Metrics & Dashboards¶

Pixee Enterprise Server includes Victoria Metrics for local metrics collection and visualization. Pre-configured dashboards are automatically deployed to help monitor host and per-workload resource usage, the platform and analysis services (including AI service and per-finding task metrics), and the shared PostgreSQL database.

Enabling Local Metrics¶

Before accessing Metrics dashboards, you must enable local metrics collection in your deployment.

Embedded ClusterHelm Deployment

To enable local metrics collection in Embedded Cluster deployments:

Navigate to the admin console
Select the Config tab
Go to the Advanced Settings section
Check the Enable Local Metrics option
Save and redeploy the application

To enable local metrics collection in Helm Deployment, add the following to your values.yaml:

global:
  pixee:
    localMetrics:
      enabled: true

Then upgrade your deployment:

helm upgrade pixee-enterprise-server ./charts/pixee-enterprise-server \
  -f values.yaml \
  -n pixee-enterprise-server

Accessing Metrics Dashboards¶

After enabling local metrics, you can access the Metrics dashboards to view real-time metrics and custom dashboards. You can either enable web access via ingress or use port forwarding.

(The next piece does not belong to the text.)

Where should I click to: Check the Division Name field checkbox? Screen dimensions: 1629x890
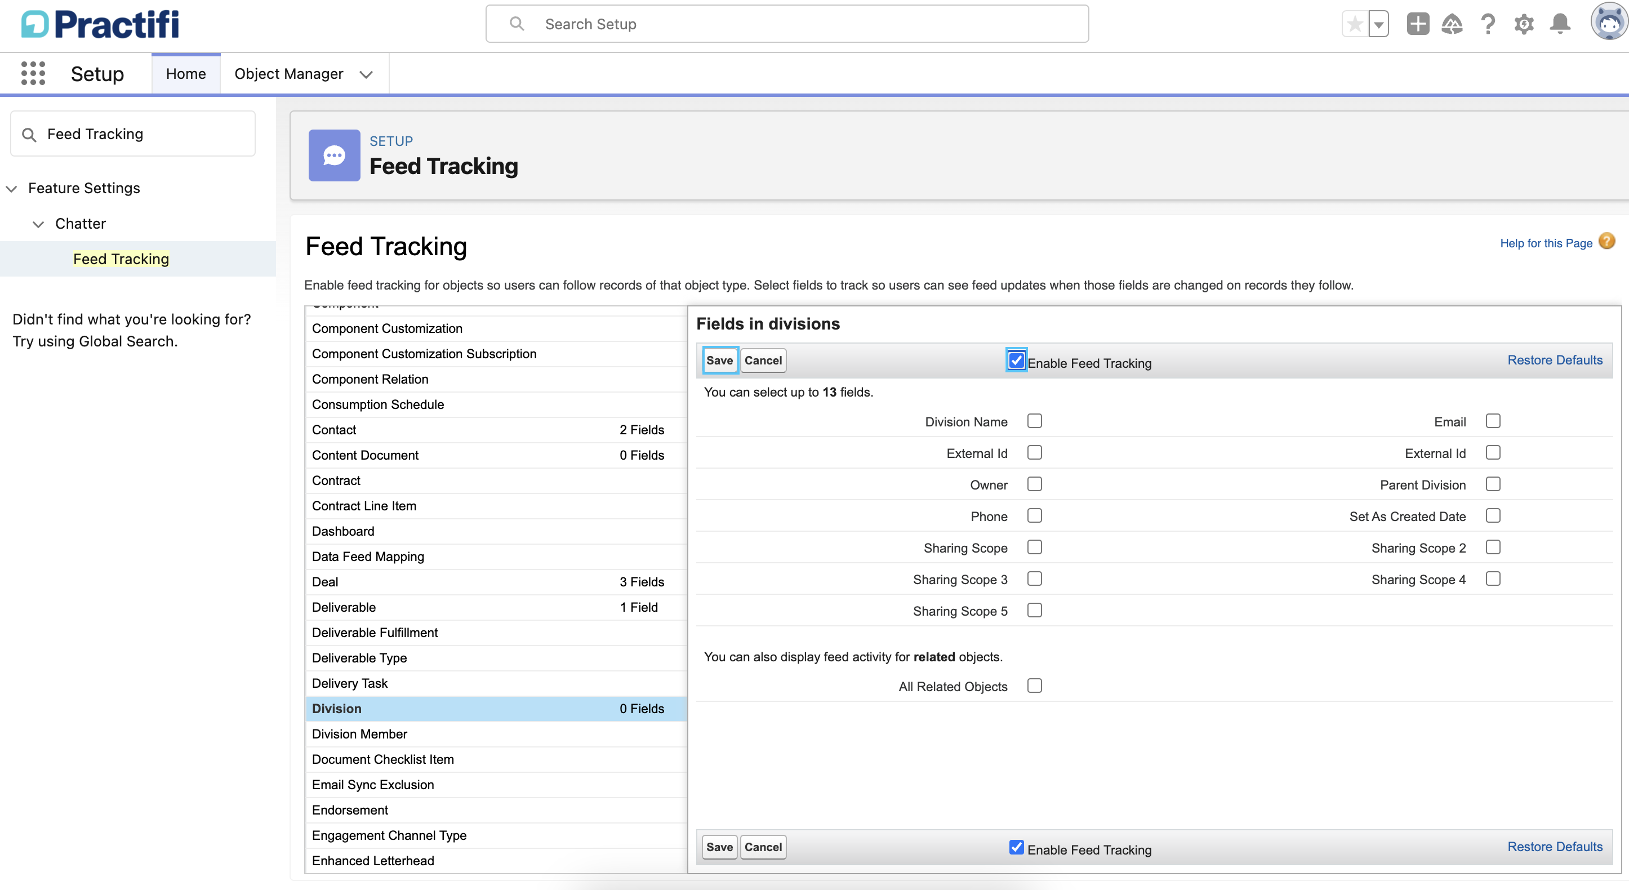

Option 1: Enable VMUI Web Interface (Ingress)¶

Enable the VMUI web interface to access metrics dashboards directly through your browser without port forwarding.

Embedded ClusterHelm Deployment

To enable the VMUI web interface in Embedded Cluster deployments:

Navigate to the admin console
Select the Config tab
Go to the Advanced Settings section
Check the Enable VMUI web interface option
Save and redeploy the application

Once enabled, access the dashboards at:

https://<your-domain>/metrics/vmui/#/dashboards

Unauthenticated Access

The VMUI web interface endpoints are not authenticated. Only enable this option if your deployment is within a trusted network or you have implemented external authentication.

To enable the VMUI web interface in Helm Deployment, add the following to your values.yaml:

victoria-metrics-single:
  server:
    ingress:
      enabled: true
      ingressClassName: "nginx"  # Use your ingress class
      hosts:
        - name: "your-domain.com"
          path:
            - /metrics
          port: http

Then upgrade your deployment:

helm upgrade pixee-enterprise-server ./charts/pixee-enterprise-server \
  -f values.yaml \
  -n pixee-enterprise-server

Once enabled, access the dashboards at:

https://your-domain.com/metrics/vmui/#/dashboards

Unauthenticated Access

The VMUI web interface endpoints are not authenticated. Consider implementing external authentication or only enable this in trusted network environments.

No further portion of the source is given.